I have read in the literature that the addition of a diagonal matrix D to ATA 'regularizes' ATA and it becomes invertible, irrespective whether n is larger or smaller than d, but I am looking for a formal proof to it.
I assume we're working over $\Bbb R$, the real numbers system.
Since $\mathbf A$ is an $\mathbf n \times \mathbf d$ matrix, $\mathbf A^{\mathbf T} \mathbf A$ is a $\mathbf d \times \mathbf d$ matrix; thus the context indicates that $\text{size}(\mathbf D) = \mathbf d$. We may set
$\mathbf D = \text{diag}(\mu_1, \mu_2, \ldots, \mu_{\mathbf d}), \tag 0$
where $\mu_i > 0$, $1 \le i \le \mathbf d$.
Let
$0 \ne \mathbf x = (x_1, x_2, \ldots, x_{\mathbf d})^{\mathbf T} \in \Bbb R^{\mathbf d}; \tag 1$
then if $\langle \cdot, \cdot \rangle$ is the usual inner product on $\Bbb R^{\mathbf d}$, we have
$\langle \mathbf x, \mathbf A^{\mathbf T} \mathbf A \mathbf x \rangle = \langle \mathbf A \mathbf x, \mathbf A \mathbf x \rangle \ge 0; \tag 2$
furthermore, since the matrix $\mathbf D$ has only positive elements along is diagonal and zeroes elsewhere, we also have
$\langle \mathbf x, \mathbf D \mathbf x \rangle = \displaystyle \sum_1^{\mathbf d} \mu_i x_i^2 > 0; \tag 3$
then
$\langle x, (\mathbf D + \mathbf A^{\mathbf T} \mathbf A ) \mathbf x \rangle = \langle \mathbf x, \mathbf D \mathbf x \rangle + \langle \mathbf x, \mathbf A^{\mathbf T} \mathbf A \mathbf x \rangle > 0 \tag 4$
as well.
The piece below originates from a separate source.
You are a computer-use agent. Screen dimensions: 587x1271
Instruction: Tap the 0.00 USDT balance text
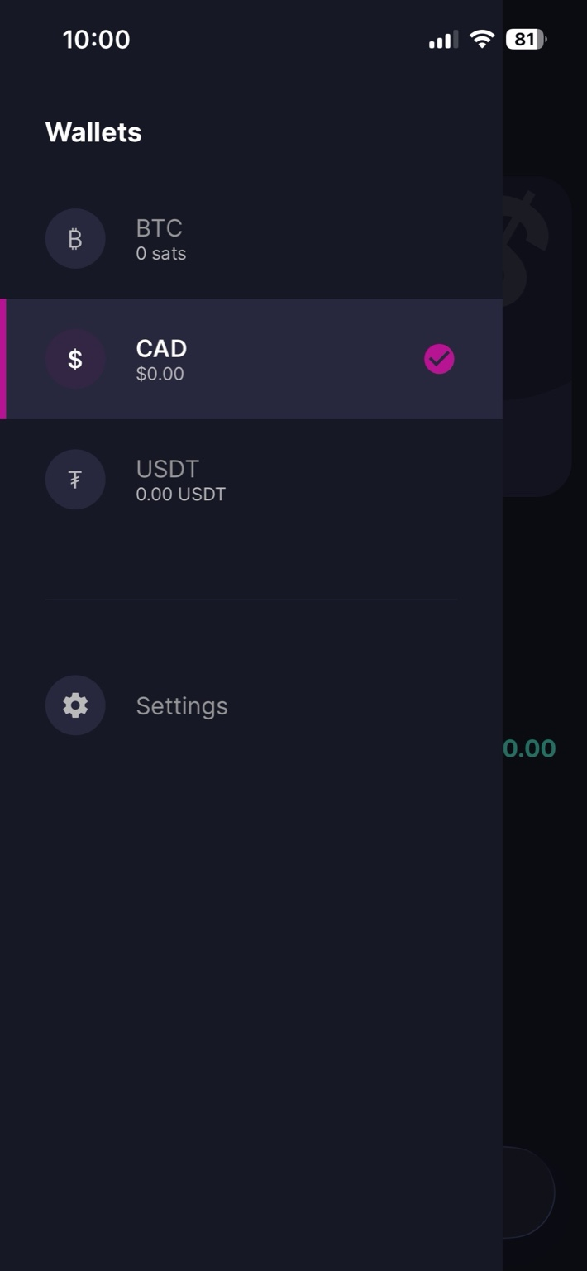[180, 495]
By (4), $\mathbf D + \mathbf A^{\mathbf T} \mathbf A$ is positive definite; we further see that (4) precludes the possibility that
$(\mathbf D + \mathbf A^{\mathbf T}\mathbf A) \mathbf x = 0 \tag 5$
for any $\mathbf x \in \Bbb R^{\mathbf d}$; thus $\mathbf D + \mathbf A^{\mathbf T}\mathbf A$ is nonsingular, hence invertible, no matter what the values of $\mathbf d, \mathbf n > 0$ may be; in other words, $\mathbf D + \mathbf A^{\mathbf T}\mathbf A$ is of full rank $\mathbf d$.